### CHALLENGE
Turn the records from the start through the line containing "Open the Raw" into a two-column CSV with the headers instruction and click_point. Give one row per instruction, with its text and its answer each in a single quoted field and any line breaks replaced by spaces.

### EXERCISE INPUTS
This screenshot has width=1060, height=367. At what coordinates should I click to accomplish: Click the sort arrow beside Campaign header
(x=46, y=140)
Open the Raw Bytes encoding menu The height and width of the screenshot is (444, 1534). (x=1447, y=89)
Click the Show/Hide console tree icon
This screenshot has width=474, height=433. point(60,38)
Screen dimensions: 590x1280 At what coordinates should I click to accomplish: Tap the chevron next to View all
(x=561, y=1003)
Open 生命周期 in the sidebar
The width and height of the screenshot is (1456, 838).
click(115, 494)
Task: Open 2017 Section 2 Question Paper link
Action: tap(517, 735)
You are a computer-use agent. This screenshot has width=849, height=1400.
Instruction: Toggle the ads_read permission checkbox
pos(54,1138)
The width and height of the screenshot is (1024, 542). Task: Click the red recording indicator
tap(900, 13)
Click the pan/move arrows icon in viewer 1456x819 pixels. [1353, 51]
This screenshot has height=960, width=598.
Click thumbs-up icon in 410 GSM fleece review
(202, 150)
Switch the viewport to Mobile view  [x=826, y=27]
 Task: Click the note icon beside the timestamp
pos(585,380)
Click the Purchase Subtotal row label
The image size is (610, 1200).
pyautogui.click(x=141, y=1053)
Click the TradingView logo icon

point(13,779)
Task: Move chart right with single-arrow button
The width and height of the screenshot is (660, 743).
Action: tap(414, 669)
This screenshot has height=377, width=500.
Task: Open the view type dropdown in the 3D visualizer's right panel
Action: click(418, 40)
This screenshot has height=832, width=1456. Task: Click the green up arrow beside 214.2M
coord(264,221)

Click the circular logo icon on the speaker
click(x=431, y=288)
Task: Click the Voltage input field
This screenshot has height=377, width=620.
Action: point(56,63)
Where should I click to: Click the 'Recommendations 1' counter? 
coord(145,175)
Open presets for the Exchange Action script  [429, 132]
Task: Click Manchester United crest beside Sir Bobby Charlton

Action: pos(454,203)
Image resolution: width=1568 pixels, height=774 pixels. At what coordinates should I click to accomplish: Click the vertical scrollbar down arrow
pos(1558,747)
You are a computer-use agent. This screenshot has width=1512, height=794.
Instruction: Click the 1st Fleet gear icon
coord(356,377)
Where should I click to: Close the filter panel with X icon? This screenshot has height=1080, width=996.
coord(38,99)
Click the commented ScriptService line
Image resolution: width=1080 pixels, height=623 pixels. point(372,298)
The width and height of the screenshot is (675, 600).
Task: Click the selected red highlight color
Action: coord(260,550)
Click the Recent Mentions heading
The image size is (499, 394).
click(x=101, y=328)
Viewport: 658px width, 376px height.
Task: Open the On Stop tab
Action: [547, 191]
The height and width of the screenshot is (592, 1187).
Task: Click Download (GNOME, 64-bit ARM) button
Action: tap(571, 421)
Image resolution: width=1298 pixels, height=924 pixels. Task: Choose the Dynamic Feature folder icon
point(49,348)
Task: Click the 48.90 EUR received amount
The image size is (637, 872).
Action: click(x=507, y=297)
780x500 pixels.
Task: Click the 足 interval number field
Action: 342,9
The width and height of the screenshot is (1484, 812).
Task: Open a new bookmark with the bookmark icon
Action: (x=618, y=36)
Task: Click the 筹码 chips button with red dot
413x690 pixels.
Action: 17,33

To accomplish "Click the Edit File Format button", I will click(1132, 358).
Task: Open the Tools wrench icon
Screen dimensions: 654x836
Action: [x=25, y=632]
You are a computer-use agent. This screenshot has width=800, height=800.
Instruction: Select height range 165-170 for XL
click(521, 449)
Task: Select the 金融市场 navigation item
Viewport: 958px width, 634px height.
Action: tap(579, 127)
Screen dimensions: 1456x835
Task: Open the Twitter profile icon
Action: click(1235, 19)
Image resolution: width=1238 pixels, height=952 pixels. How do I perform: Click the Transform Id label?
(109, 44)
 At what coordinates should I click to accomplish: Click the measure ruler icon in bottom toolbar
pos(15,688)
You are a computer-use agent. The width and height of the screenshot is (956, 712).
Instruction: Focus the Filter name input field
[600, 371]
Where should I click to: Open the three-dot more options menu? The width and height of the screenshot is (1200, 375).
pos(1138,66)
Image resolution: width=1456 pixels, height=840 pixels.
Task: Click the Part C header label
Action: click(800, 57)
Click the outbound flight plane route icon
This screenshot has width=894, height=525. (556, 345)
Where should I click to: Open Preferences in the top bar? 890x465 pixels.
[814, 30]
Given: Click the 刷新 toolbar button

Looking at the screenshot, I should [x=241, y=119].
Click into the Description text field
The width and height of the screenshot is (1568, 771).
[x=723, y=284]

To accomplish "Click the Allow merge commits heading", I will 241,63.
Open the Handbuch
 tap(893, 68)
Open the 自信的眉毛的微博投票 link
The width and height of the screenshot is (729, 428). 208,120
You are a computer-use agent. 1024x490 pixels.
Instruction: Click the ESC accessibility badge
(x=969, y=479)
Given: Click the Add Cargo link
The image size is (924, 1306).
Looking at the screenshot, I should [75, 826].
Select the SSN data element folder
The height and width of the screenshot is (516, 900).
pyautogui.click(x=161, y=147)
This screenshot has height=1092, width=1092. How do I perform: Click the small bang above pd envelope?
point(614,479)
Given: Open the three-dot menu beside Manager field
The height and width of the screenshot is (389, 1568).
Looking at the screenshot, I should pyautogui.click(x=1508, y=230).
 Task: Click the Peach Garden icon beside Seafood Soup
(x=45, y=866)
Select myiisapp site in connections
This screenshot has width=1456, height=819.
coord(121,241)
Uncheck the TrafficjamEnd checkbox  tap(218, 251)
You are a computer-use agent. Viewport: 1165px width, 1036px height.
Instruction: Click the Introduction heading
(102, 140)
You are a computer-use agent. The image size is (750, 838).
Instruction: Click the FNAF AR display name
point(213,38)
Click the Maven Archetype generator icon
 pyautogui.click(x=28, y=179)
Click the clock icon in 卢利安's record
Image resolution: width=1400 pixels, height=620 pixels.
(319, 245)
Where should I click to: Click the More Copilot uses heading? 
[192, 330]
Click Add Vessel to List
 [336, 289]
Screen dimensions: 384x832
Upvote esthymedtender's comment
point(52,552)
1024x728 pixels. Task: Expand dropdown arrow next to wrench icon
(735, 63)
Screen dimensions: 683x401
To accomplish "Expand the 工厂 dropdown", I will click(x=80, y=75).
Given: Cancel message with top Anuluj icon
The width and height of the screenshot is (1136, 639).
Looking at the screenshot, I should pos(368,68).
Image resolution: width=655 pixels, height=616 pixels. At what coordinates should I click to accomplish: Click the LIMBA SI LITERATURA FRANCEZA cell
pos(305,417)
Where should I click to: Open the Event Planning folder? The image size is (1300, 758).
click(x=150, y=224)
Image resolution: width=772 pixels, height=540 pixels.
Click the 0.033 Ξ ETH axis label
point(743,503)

### ANSWER IN FULL
instruction,click_point
"This screenshot has width=1060, height=367. At what coordinates should I click to accomplish: Click the sort arrow beside Campaign header","(x=46, y=140)"
"Open the Raw Bytes encoding menu The height and width of the screenshot is (444, 1534).","(x=1447, y=89)"